La apuesta por la educación, apuesta que parece perdida por ahora, implica varios y variados asuntos.  Que el estudiante de 10º no sabe cómo se llamaba el canciller del tercer Reich.  ¿Hasta dónde resulta importante saber ese dato por sí mismo?  Que el estudiante no sabe historia, pero es bueno con los números, digamos, sabe sumar y restar rápido. Entonces, ¿para qué las calculadoras? ¿Acaso saber matemáticas es igual a saber sumar?

La educación se está vendiendo como otro producto comercial, sólo que aquella, es entregada a la gran mayoría de población, como un producto de dudosa calidad, por no decir que nula.  La apuesta es clara: la administración total de nuestras vidas, a costos aceptables y manejados por usureros vestidos de administradores o vendedores (da lo mismo como se les llame), resulta más cómoda que pensar.

Ahora es posible tener en un mismo cd, menudas y encantadoras recopilaciones de "clásicos de la música", interpretadas en versiones que no resultan audibles para un oyente dilecto.  Lo mismo sucede con los 6 restantes artes.  Shakira aparece en los lugares menos deseables; Juanes parece una tortura onmipresente; los realites ya son parte de nuestro inconsciente colectivo; ver un noticiero por más de 10 minutos es ignominioso; leer ciertas revistas da pereza, por no hablar de la programación de las emisoras.  Y todo con el discreto encanto de la uniformidad y la tiranía de la mayoría.

No se equivocaba Aldous Huxley cuando escribía el Mundo Feliz y sus restantes visitas hasta 1966.  Tal vez haya cambiado demasiado el mundo, y en efecto quienes pensamos así, somos un rezago histórico con síntomas de anacronismo y paranoia.  Pero tal vez no, y entonces estamos asistiendo a sucesos que no tienen nombre, pero sí causas y consecuencias conocidas y nefastas.  La cultura del hombre de negocios, es decir, la cultura del mal gusto y la avaricia, ha hecho de esta sociedad, un refugio indeseable, pero apto para toda clase de pillos.  Las normas jurídicas son interpretadas a diario, cuando no cambiadas, para lograr los propósitos de ciertos grupos de poder.  La opinión pública, si es que existe algo así, es manoseada a placer (claro, no falta el insensato periodista que da exclamaciones y alaridos fariseos, pidiendo algo que nunca ha tenido, libertad de opinión).
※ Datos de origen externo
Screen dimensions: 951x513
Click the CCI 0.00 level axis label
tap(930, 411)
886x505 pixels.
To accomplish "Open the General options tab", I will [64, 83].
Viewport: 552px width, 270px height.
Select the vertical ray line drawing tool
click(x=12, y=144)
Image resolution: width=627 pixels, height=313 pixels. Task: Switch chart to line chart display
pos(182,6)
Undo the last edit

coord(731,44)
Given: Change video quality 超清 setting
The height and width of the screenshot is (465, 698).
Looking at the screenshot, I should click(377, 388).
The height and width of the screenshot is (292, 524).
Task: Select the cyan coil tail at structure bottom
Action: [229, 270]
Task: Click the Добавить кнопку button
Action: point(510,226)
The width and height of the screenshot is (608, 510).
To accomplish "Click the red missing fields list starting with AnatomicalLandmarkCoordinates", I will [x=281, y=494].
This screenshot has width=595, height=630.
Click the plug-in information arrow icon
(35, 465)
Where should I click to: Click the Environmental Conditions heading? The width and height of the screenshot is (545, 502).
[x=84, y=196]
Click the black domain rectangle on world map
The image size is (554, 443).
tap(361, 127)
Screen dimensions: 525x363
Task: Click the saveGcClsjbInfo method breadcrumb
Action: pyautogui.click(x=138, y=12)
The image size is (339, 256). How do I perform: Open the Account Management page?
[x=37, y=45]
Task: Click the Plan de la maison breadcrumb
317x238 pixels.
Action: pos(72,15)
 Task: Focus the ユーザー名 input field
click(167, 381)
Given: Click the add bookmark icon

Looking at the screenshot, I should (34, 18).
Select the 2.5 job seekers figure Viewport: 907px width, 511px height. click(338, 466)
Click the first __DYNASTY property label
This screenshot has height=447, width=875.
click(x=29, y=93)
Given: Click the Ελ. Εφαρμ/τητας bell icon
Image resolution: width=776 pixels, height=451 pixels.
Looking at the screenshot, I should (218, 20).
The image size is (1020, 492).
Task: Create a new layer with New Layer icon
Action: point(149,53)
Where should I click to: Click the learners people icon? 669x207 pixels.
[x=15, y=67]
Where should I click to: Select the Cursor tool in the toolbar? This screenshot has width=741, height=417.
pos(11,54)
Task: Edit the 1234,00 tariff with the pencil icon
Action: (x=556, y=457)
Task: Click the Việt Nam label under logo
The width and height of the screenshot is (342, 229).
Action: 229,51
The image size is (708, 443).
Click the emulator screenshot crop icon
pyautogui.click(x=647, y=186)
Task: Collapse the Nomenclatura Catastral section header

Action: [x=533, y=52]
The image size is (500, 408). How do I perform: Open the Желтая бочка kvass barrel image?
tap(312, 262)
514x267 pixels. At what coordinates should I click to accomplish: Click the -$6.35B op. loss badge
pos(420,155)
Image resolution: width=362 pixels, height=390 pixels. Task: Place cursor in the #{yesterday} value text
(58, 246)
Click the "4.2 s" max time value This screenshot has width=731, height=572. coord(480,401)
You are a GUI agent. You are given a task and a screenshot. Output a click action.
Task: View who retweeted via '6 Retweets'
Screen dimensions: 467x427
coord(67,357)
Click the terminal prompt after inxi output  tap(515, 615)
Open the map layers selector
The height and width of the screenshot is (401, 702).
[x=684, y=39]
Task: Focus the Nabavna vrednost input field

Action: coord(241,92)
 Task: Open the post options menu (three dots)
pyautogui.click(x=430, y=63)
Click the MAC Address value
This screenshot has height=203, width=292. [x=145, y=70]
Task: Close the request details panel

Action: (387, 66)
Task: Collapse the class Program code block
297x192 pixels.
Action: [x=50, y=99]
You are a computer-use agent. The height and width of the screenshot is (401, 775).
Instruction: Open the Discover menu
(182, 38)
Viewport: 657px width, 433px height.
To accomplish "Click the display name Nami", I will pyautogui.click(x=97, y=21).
Los recintos culturales de altura terminan atacados y arrinconados por los monopolios del entretenimiento.  Y esa es tal vez la palabra que mejor sintetiza el problema: hemos dejado de pensar para entretenernos únicamente, mientras unos cuantos personajes abyectos nos chupan la sangre humana que nos que queda, y nos convierten en esclavos de trámites burocráticos, y pacientes y divertidos observadores de la basura que comemos a diarios en los medios.  Mientras tanto, la educación se ha convertido en una gran maquila que produce idiotas útiles (nosotros), para que dependiendo de ciertas circunstancias, el producto sea etiquetado en tal o cual universidad y enviado a algún desmotivador ciclo rutinario, para seguir engendrando aún más mediocridad.  No por nada Bierce afirma que una situación por crítica que sea, siempre puede empeorar.